**小問 1**
北朝鮮とロシアの首脳会談に関する課題文に名前が出てくる人物を、登場順にすべて挙げなさい。
**小問 2**
課題文から、「イム氏はまた、金正恩委員長の」で始まり「ことを認識すべきだと述べた。」で終わる部分を一字一句変えずに抜き出しなさい。

ソウル:北朝鮮の金正恩(キム・ジョンウン)委員長は、戦闘機を製造するロシアの工場を視察し、同国の太平洋艦隊を訪問する予定であった。しかし、モスクワへの無条件支持を表明した首脳会談の後、14日時点においても金氏の正確な所在は不明のままだ。
米国政府は、13日に行われた金委員長とウラジーミル・プーチン大統領との首脳会談が、ロシアのウクライナにおける戦争行為に北朝鮮が弾薬を供給するという取引につながる可能性があると警告している。韓国では、北朝鮮がその見返りにロシアから軍事スパイ衛星を含む高度な兵器技術を受け取ることになり、金氏の軍事核開発計画がもたらす脅威が増大するという懸念が広がっている。
「国際社会からの再三の警告にもかかわらず、北朝鮮とロシアが首脳会談で人工衛星開発を含む軍事協力問題について話し合ったことに、深い懸念と遺憾の意を表明する」と韓国外務省のイム・スソク報道官は述べた。
「弾道ミサイル技術を含む衛星システムを含め、核兵器やミサイル開発に寄与するいかなる科学技術協力も、国連安保理決議に反する」と彼はブリーフィングで述べた。
イム氏はまた、金正恩委員長のロシア訪問団には、朝鮮人民軍のリ・ピョンチョル元帥や軍需政策を担当する与党幹部のチョ・チュンヨン氏など、北朝鮮の不正な兵器開発活動への関与で国連安保理から制裁を受けた数人が含まれていることも指摘した。イム氏は、ロシア政府が北朝鮮との軍事協力を進めた場合、韓国との関係に「非常に悪い影響」があることを認識すべきだと述べた。
対北朝鮮問題を担当する韓国のキム・ヨンホ統一相は、北朝鮮とロシア間の潜在的な武器移転は、地域の脅威に対処するために3国間の安全保障協力を強化している韓国、米国、日本のより強い反発を招くだろうと警告した。
ホワイトハウスのジョン・カービー国家安全保障会議報道官は13日、北朝鮮がロシアに武器を供給した場合、その責任を取ることになるだろうと語った。

**提供情報**
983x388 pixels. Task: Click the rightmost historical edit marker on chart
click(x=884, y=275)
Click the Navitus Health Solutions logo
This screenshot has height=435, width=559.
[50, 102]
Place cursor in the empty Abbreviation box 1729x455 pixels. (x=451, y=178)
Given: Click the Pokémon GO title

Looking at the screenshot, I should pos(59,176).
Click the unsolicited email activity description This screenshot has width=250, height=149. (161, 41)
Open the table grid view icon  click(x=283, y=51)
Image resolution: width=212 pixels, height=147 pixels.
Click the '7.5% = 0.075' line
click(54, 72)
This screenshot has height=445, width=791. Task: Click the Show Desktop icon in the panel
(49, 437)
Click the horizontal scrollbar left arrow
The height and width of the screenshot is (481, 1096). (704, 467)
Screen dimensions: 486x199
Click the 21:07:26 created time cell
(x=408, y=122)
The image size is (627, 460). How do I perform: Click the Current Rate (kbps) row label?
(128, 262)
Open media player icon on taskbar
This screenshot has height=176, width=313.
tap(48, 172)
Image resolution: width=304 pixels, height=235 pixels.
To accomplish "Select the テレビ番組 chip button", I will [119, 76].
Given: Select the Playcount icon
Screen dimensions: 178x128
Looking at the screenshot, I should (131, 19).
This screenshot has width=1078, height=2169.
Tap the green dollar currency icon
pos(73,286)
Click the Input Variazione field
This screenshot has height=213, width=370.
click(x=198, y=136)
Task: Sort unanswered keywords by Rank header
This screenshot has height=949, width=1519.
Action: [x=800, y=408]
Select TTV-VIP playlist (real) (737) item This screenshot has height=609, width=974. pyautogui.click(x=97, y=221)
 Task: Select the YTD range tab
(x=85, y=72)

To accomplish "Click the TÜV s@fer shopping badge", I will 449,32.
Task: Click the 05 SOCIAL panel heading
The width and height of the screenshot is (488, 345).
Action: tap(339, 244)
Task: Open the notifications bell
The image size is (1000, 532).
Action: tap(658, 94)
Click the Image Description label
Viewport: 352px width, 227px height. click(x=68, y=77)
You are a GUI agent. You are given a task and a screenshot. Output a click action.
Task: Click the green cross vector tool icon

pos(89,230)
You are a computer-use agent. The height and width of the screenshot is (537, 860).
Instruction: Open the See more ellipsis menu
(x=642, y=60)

**詳細解答 1**
金正恩(キム・ジョンウン)、ウラジーミル・プーチン、イム・スソク、リ・ピョンチョル、チョ・チュンヨン、キム・ヨンホ、ジョン・カービー

**詳細解答 2**
イム氏はまた、金正恩委員長のロシア訪問団には、朝鮮人民軍のリ・ピョンチョル元帥や軍需政策を担当する与党幹部のチョ・チュンヨン氏など、北朝鮮の不正な兵器開発活動への関与で国連安保理から制裁を受けた数人が含まれていることも指摘した。イム氏は、ロシア政府が北朝鮮との軍事協力を進めた場合、韓国との関係に「非常に悪い影響」があることを認識すべきだと述べた。